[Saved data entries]
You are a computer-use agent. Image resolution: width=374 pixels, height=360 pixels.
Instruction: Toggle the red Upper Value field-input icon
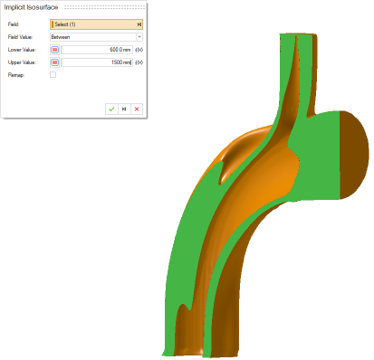[x=55, y=62]
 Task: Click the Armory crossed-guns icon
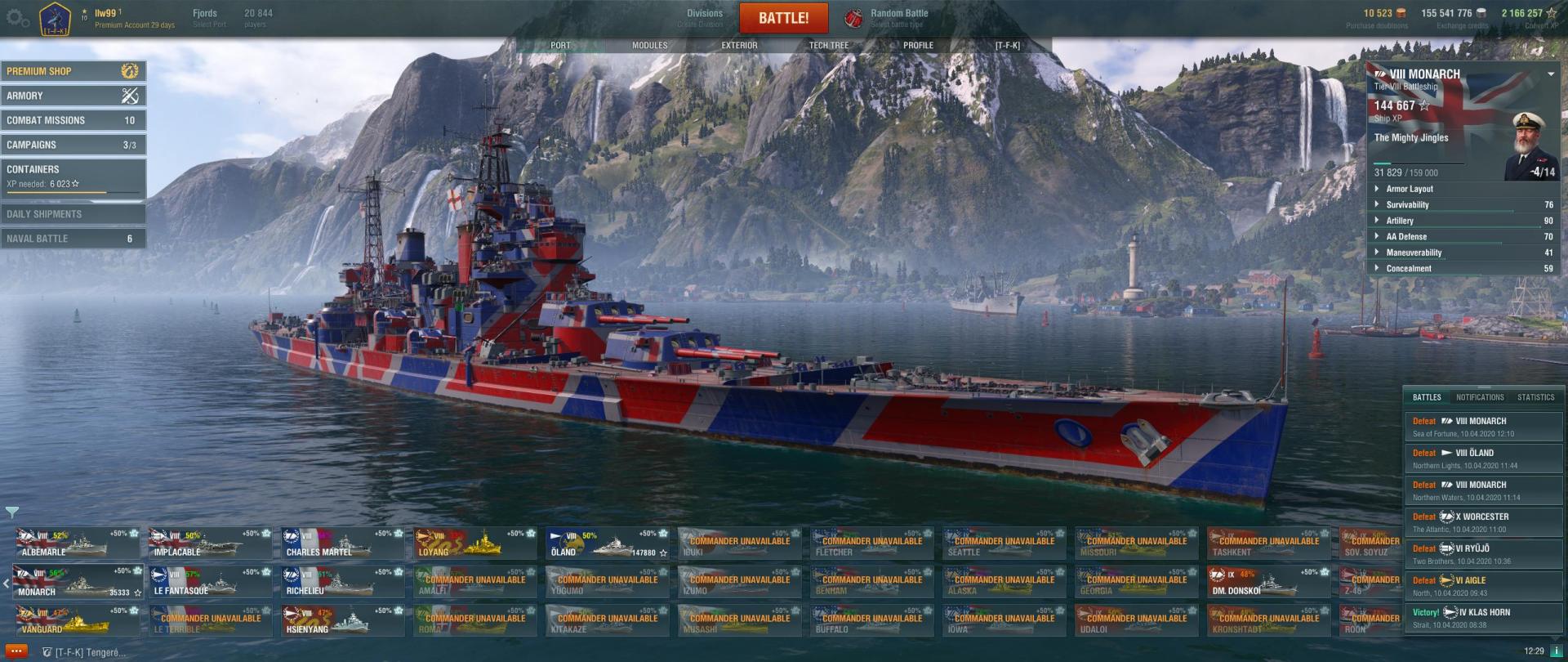pyautogui.click(x=130, y=96)
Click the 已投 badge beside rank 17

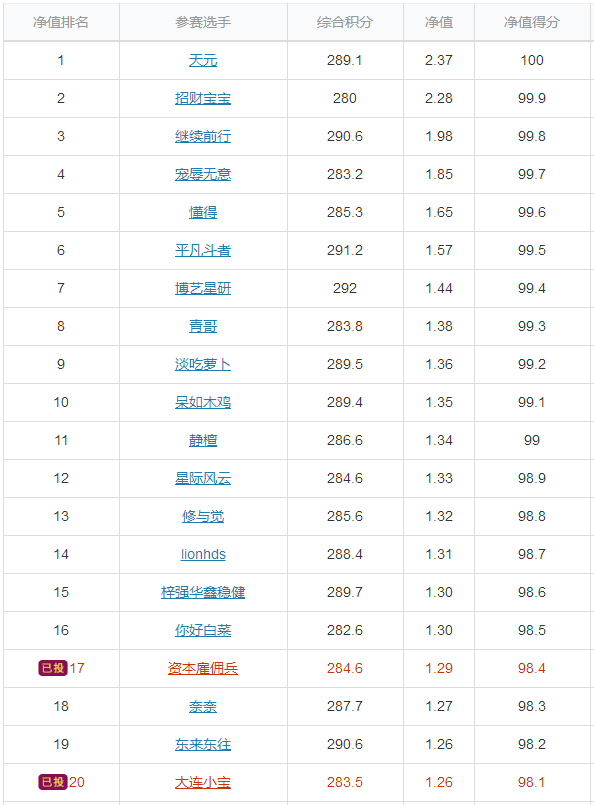pos(52,668)
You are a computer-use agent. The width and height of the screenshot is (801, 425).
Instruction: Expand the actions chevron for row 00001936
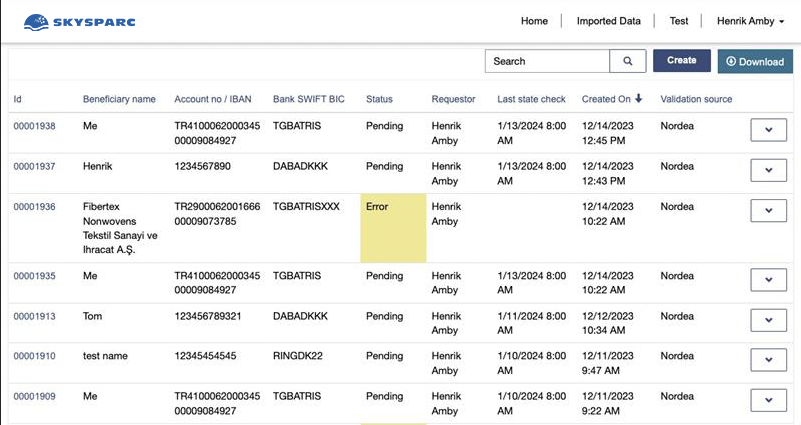tap(768, 210)
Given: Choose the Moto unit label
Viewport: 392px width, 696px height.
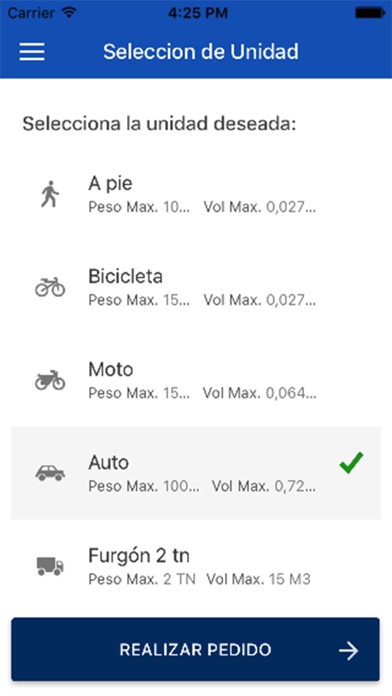Looking at the screenshot, I should point(111,369).

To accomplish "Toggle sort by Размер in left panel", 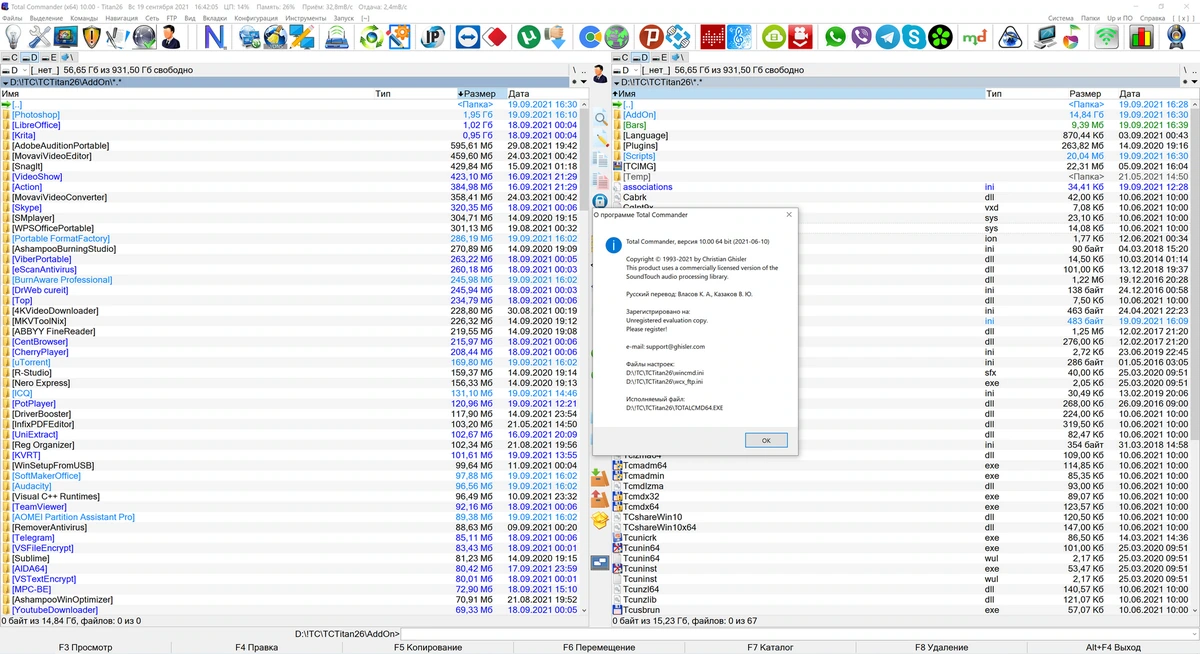I will 478,93.
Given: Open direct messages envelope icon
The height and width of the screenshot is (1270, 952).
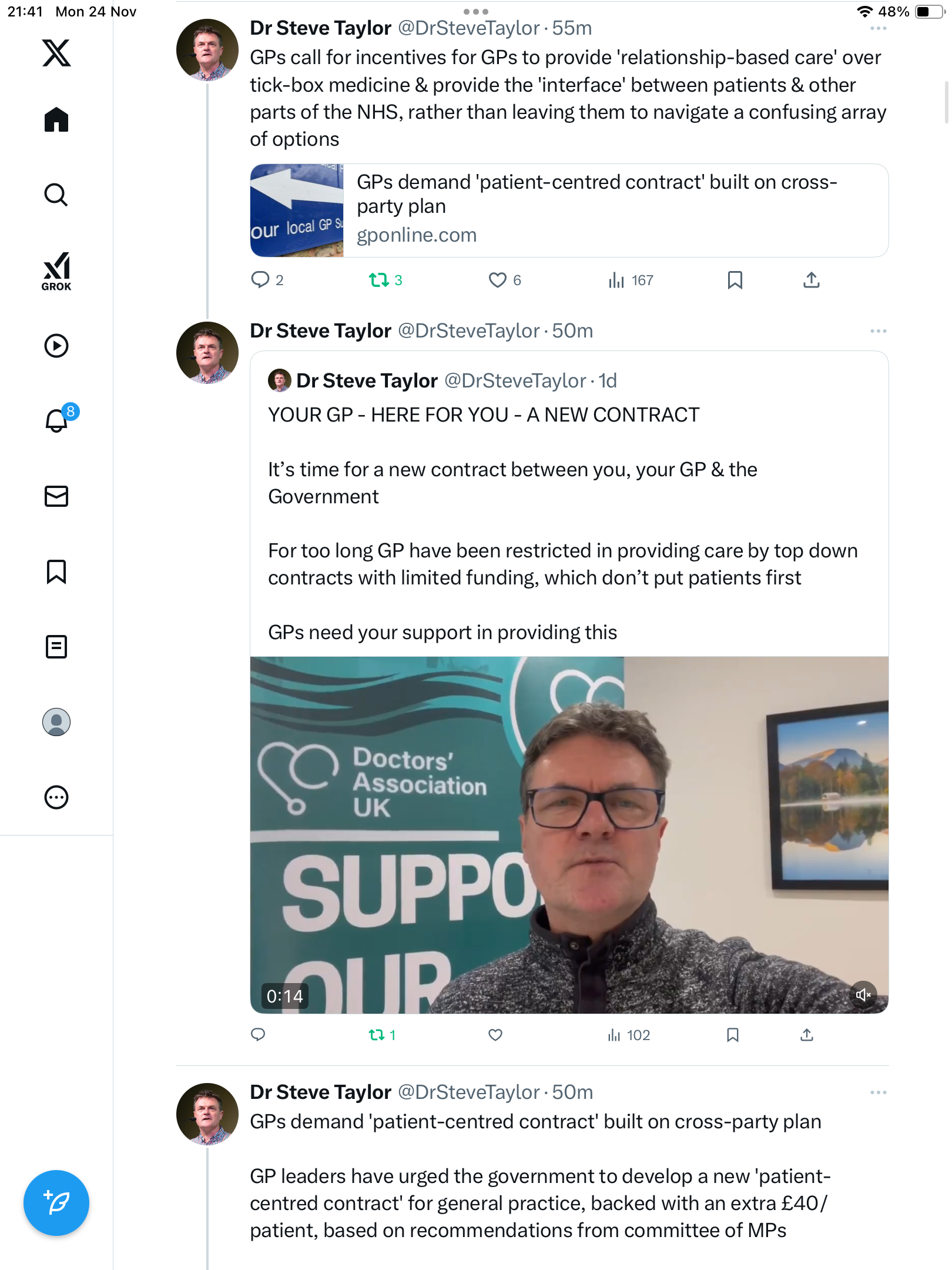Looking at the screenshot, I should click(x=56, y=496).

-- Assignment --
Please copy every line of the records above in which "Given" appears.

-- Response --
Given: Choose the Moto unit label
Given: Open direct messages envelope icon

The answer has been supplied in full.